Outcomes After Isolated Aortic Valve Replacement in Patients with Bicuspid vs Tricuspid Aortic Valve

医学 内科学 二尖瓣 心脏病学 危险系数 主动脉夹层 主动脉瓣 主动脉瓣置换术 不利影响 主动脉 置信区间 反流(循环) 升主动脉 狭窄
作者
Jing Ping Sun,Sipeng Chen,Cheng Sun,Hongxia Qi,Xiangyang Qian,Zhe Zheng
出处
期刊:Seminars in Thoracic and Cardiovascular Surgery [Elsevier]
卷期号:34 (3): 854-865 被引量:8
标识
DOI:10.1053/j.semtcvs.2021.08.001
摘要

To compare the outcomes in patients undergoing isolated aortic valve replacement with bicuspid (BAV) vs tricuspid aortic valves (TAV). A total of 1204 consecutive patients (BAV, n = 454; TAV, n = 750) underwent isolated aortic valve replacement (AVR) between 2002 and 2009 at a single institution. Adverse aortic events were defined as the occurrence of aortic dissection or the ascending aorta diameter greater than 50 mm or sudden death during follow-up. Propensity score matching yielded 318 patient pairs. Follow-up was obtained on 1156 patients. The mean length of follow up was 10.4 ± 3.9 years. A total of 155 (13.4%) patients died, and adverse aortic events occurred in 44 (3.8%) patients.
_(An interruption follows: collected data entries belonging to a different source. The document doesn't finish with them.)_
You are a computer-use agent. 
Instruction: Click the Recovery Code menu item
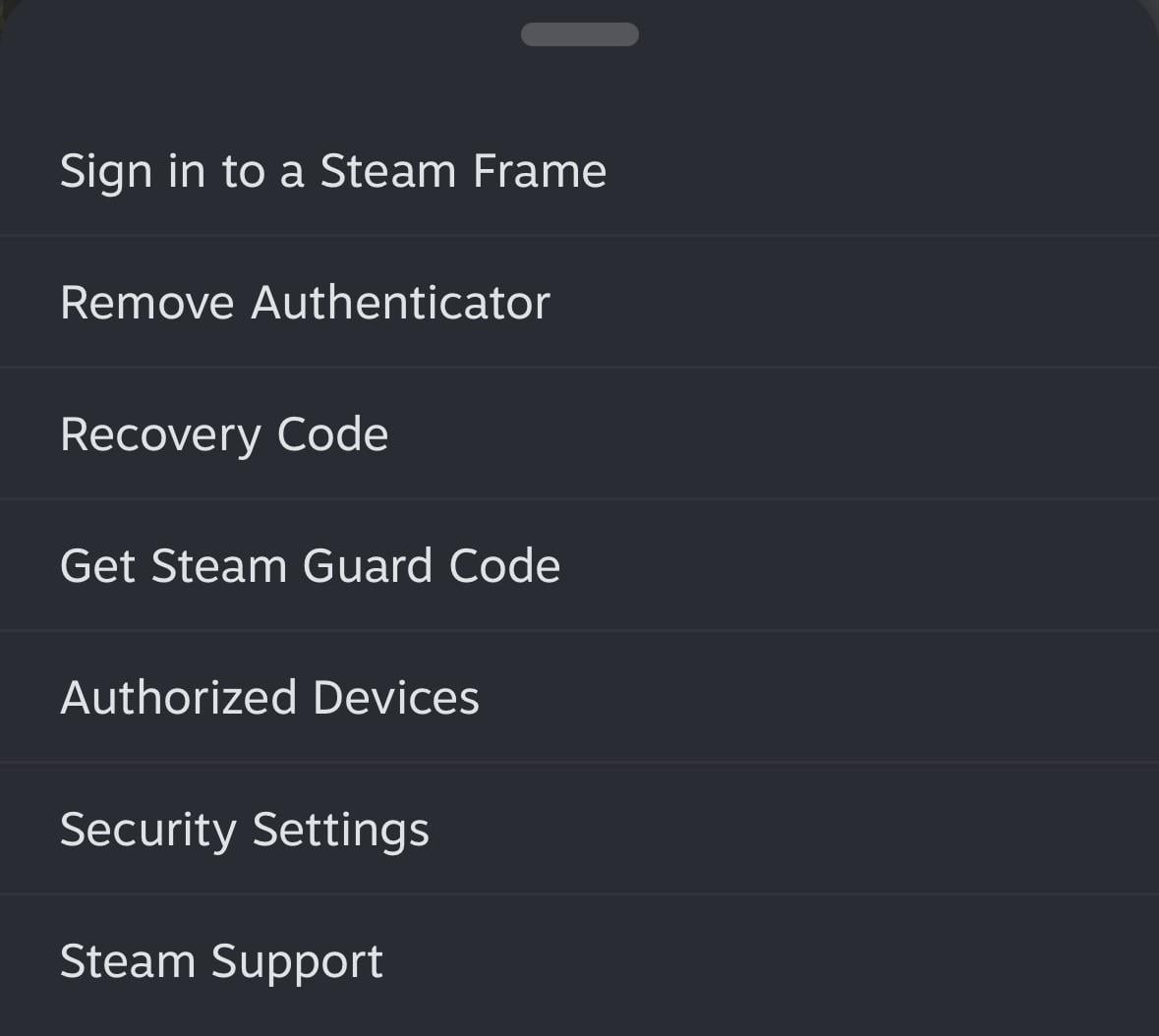(224, 434)
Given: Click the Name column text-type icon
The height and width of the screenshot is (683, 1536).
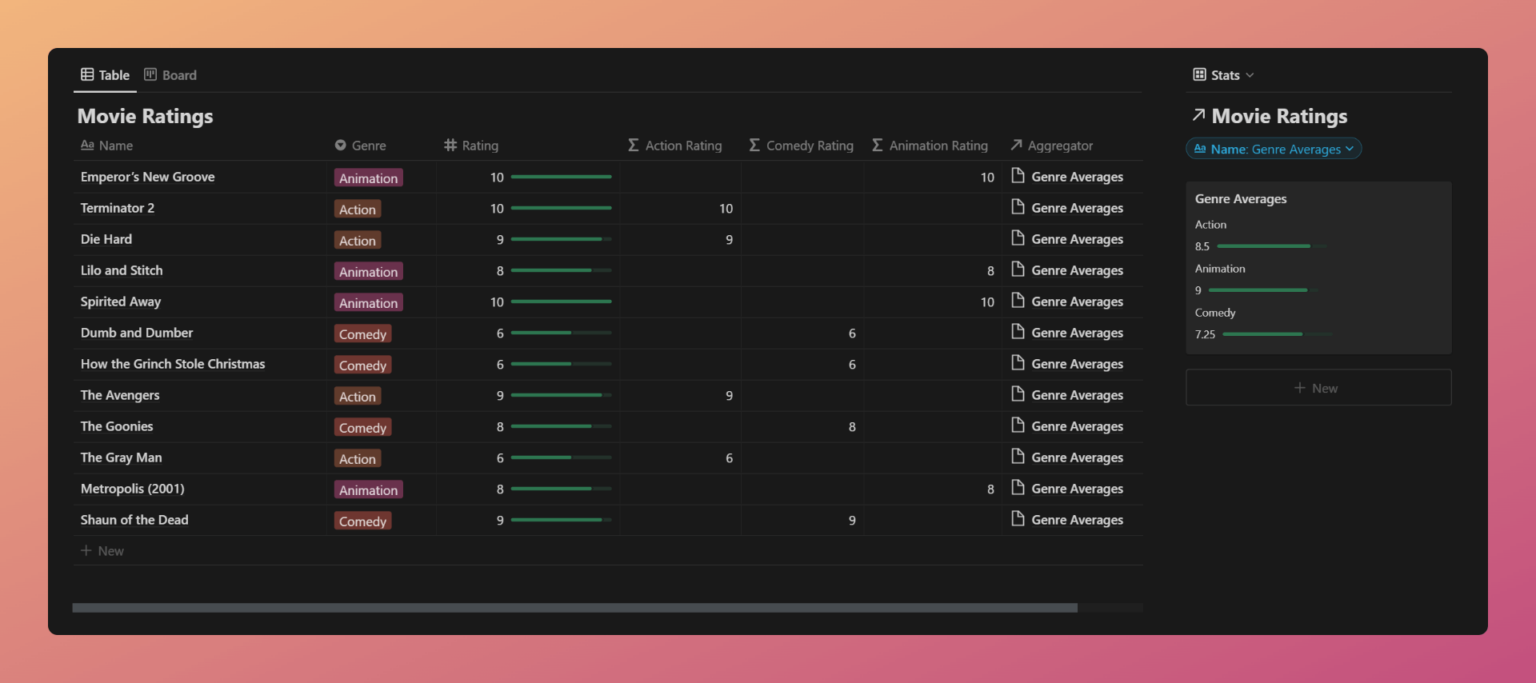Looking at the screenshot, I should click(87, 146).
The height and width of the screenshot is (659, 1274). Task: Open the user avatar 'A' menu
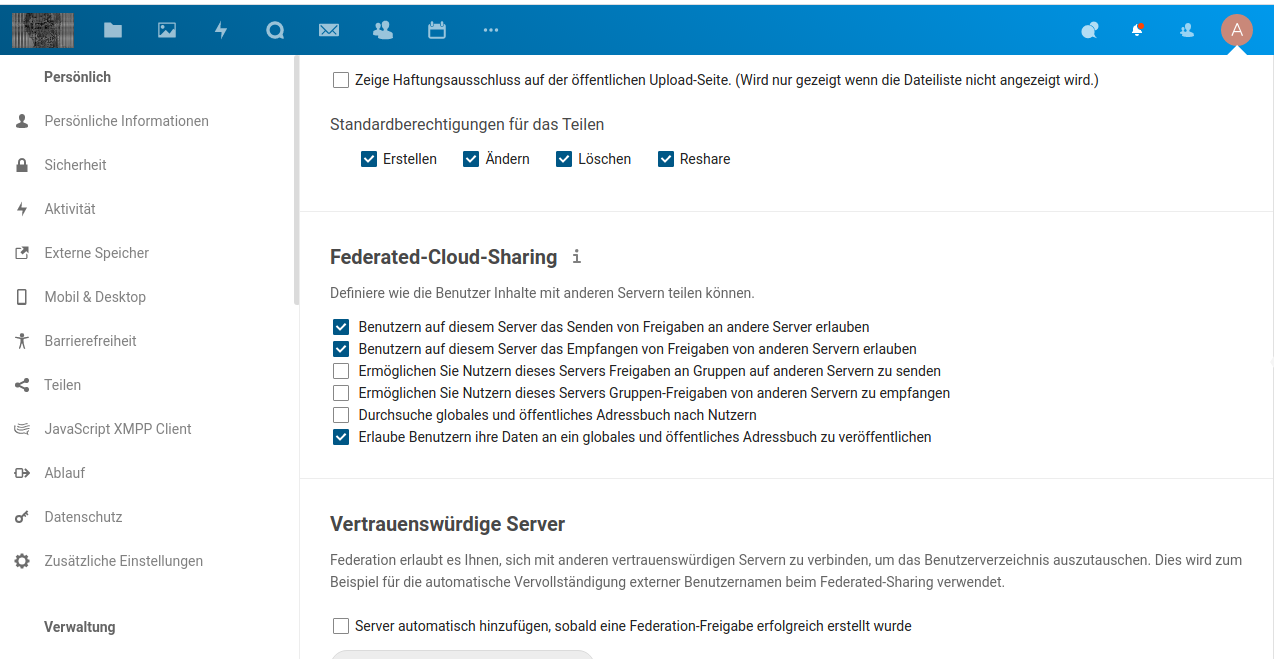pyautogui.click(x=1236, y=30)
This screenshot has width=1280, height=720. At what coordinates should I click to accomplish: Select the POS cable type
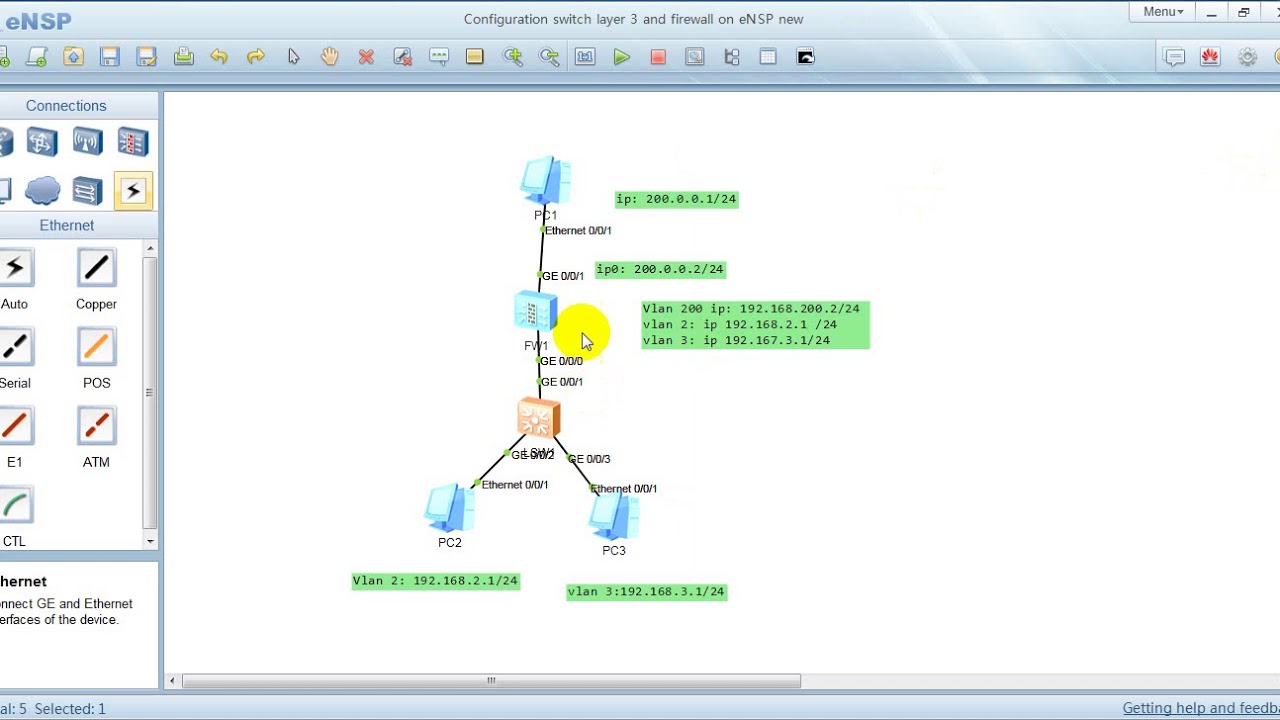95,347
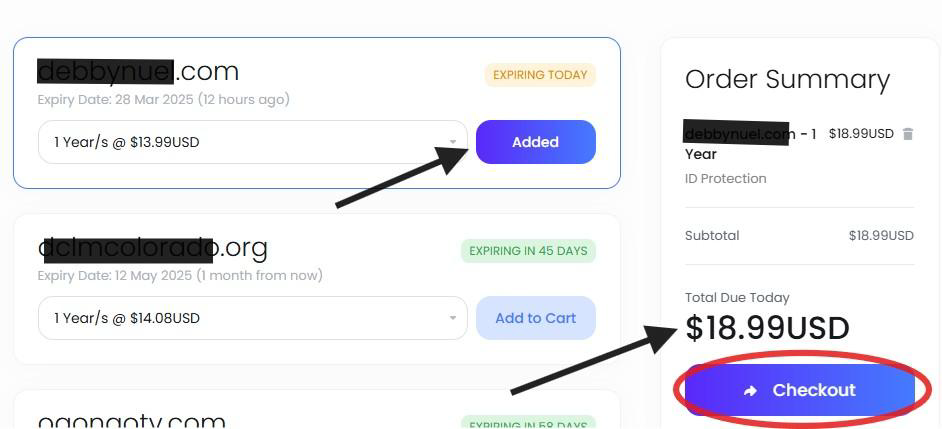Click the Added button for the .com domain
The height and width of the screenshot is (429, 942).
tap(535, 142)
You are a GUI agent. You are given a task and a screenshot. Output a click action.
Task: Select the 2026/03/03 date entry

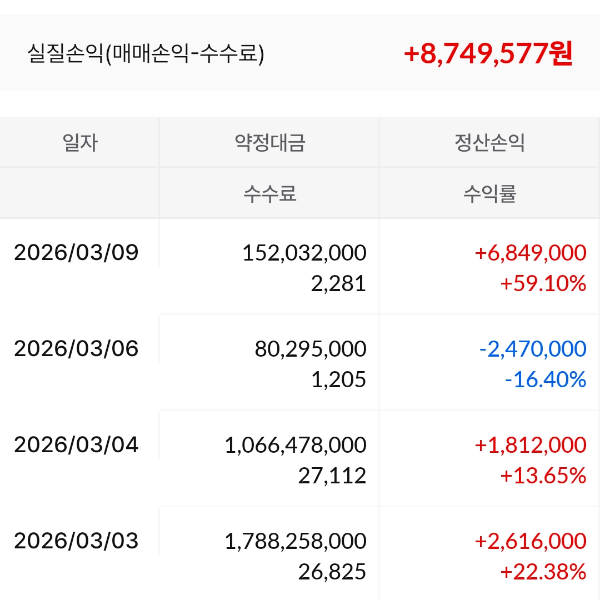(x=76, y=541)
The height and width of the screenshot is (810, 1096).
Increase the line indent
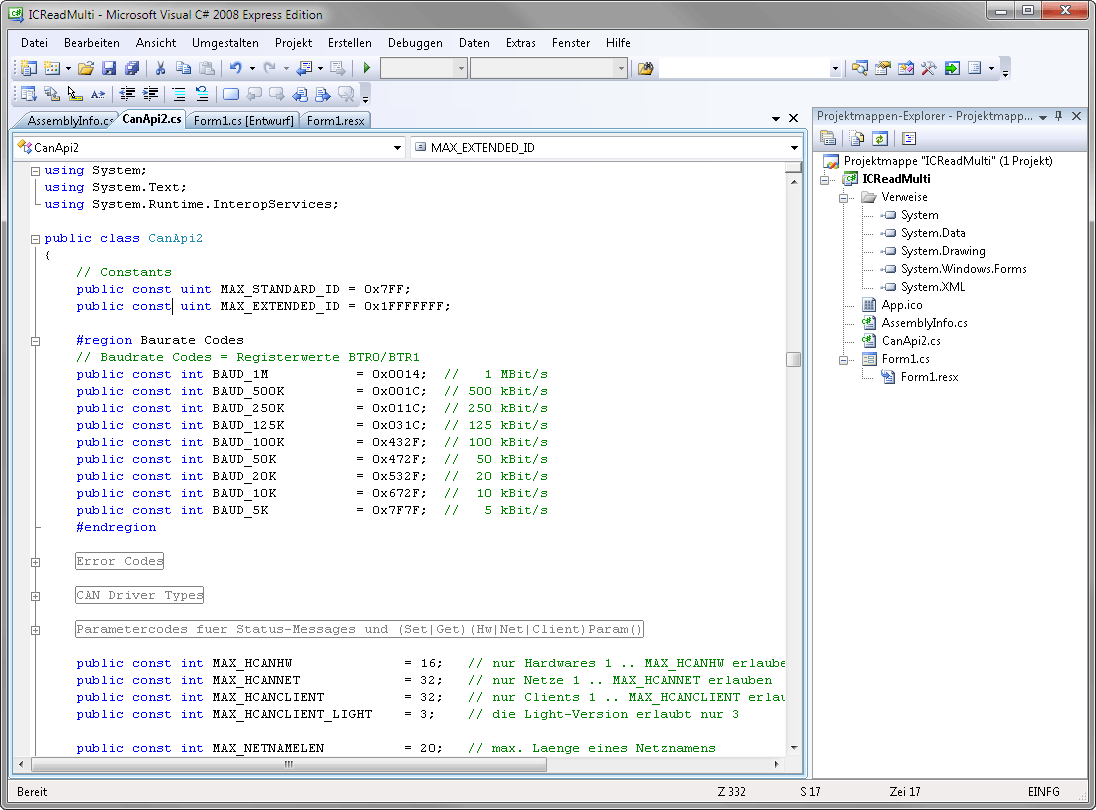point(151,94)
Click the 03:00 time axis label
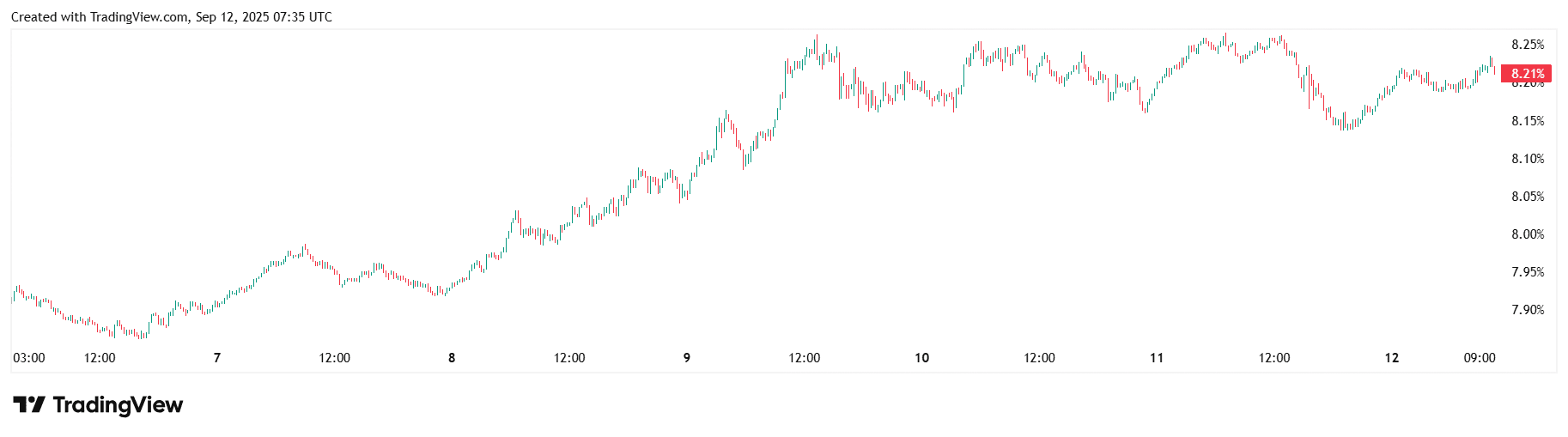 (x=29, y=358)
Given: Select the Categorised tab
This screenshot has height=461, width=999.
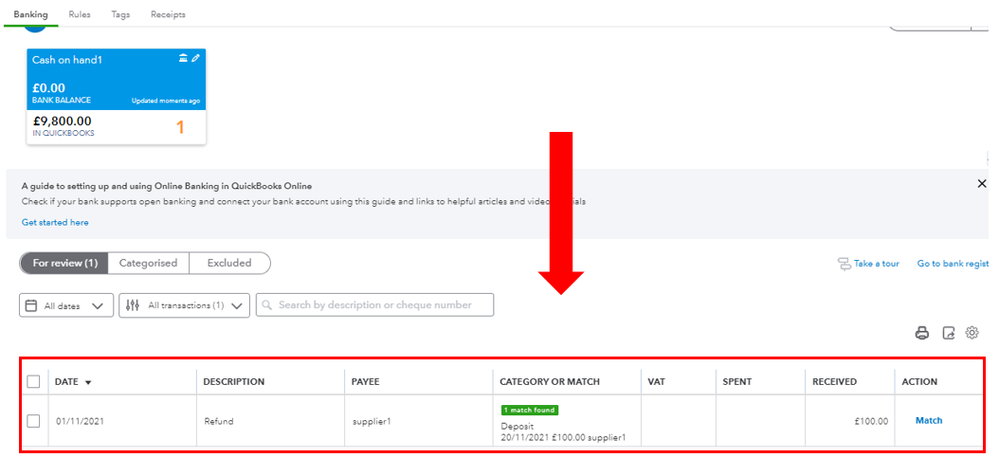Looking at the screenshot, I should point(148,263).
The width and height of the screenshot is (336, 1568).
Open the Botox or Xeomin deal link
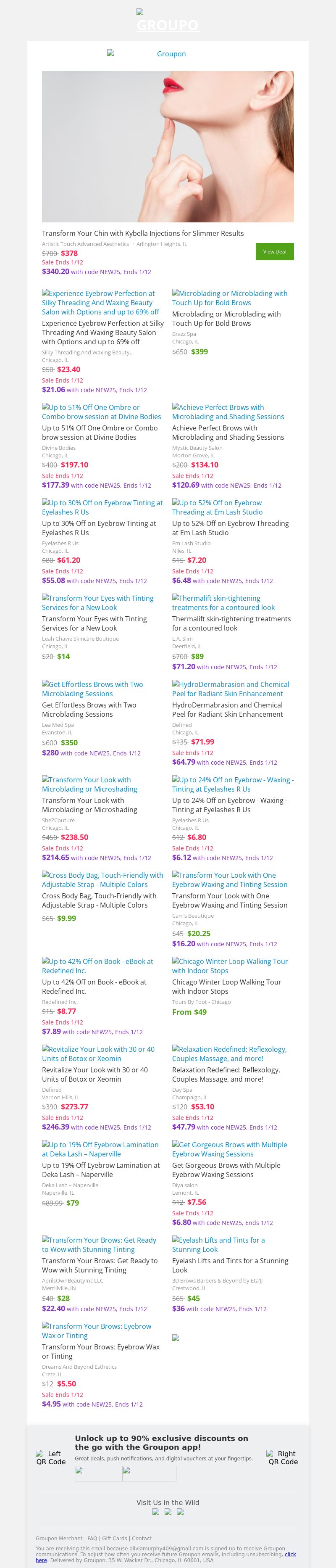(98, 1053)
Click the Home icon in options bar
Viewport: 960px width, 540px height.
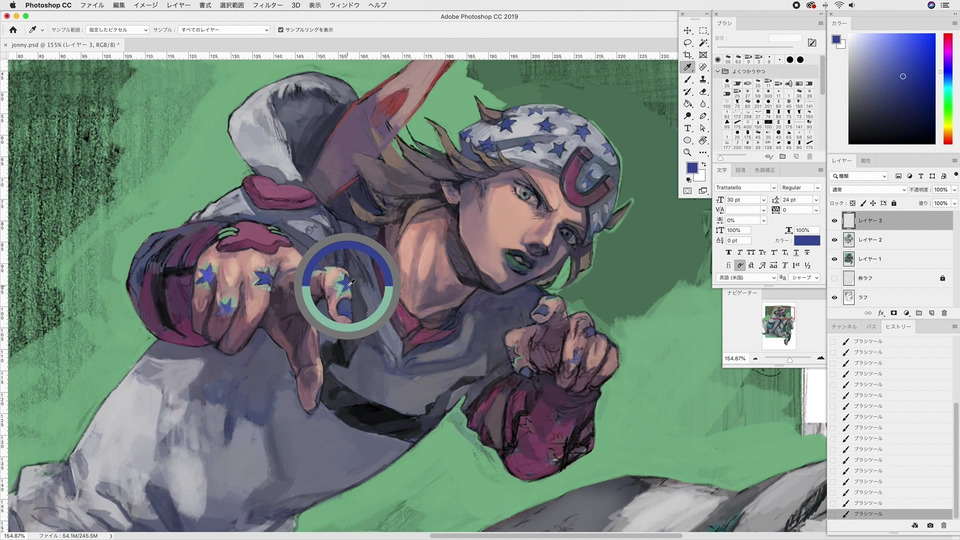click(13, 30)
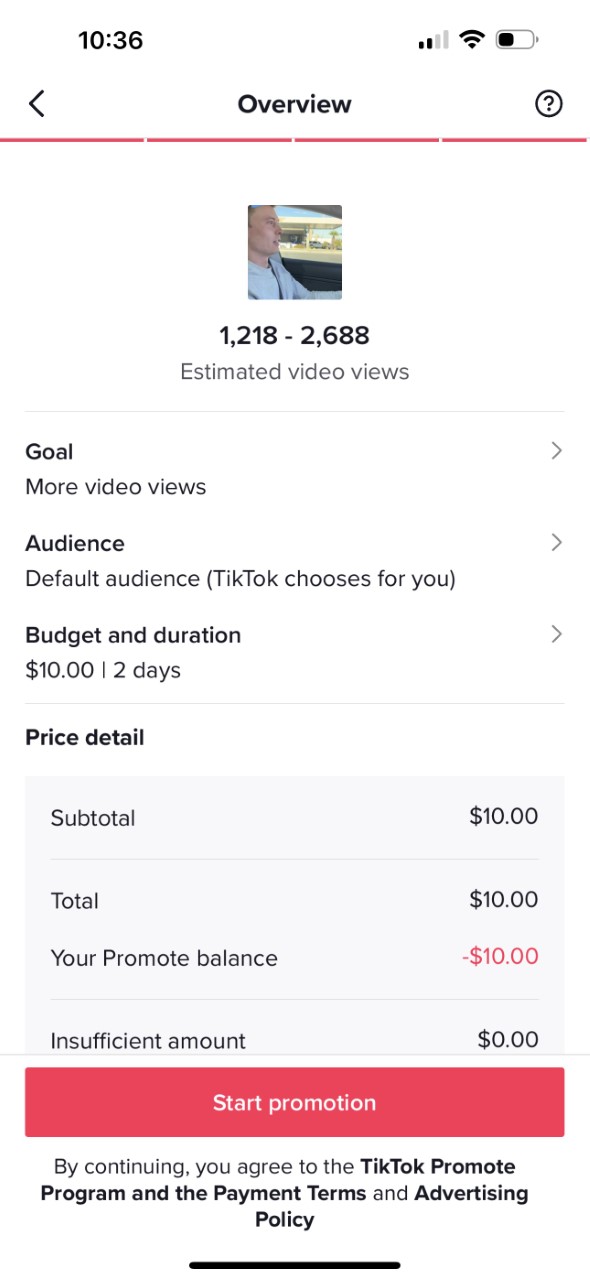Viewport: 590px width, 1280px height.
Task: Open Default audience setting row
Action: coord(295,561)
After propensity score matching, the 12-year survivals was 85.5% in the BAV group and 89.2% in the TAV group; hazard ratio (HR) 1.6; 95% confidence interval (CI) 1.0-2.5; P = 0.057. The 12-year cumulative incidence of late adverse aortic events was 14.6% in the BAV group and 10.8% in the TAV group; subdistribution hazard ratio (sHR) 1.1; 95% CI 0.6-2.0; P = 0.758. In the isolated aortic regurgitation subgroup, the rate of adverse aortic events was significantly higher in the BAV group than in the TAV group (sHR, 2.1; 95% CI, 1.1-4.0; P = 0.021). The long-term survival after isolated AVR was similar in both BAV and TAV patients. BAV does not increase the adverse aortic events after isolated AVR compared with the TAV.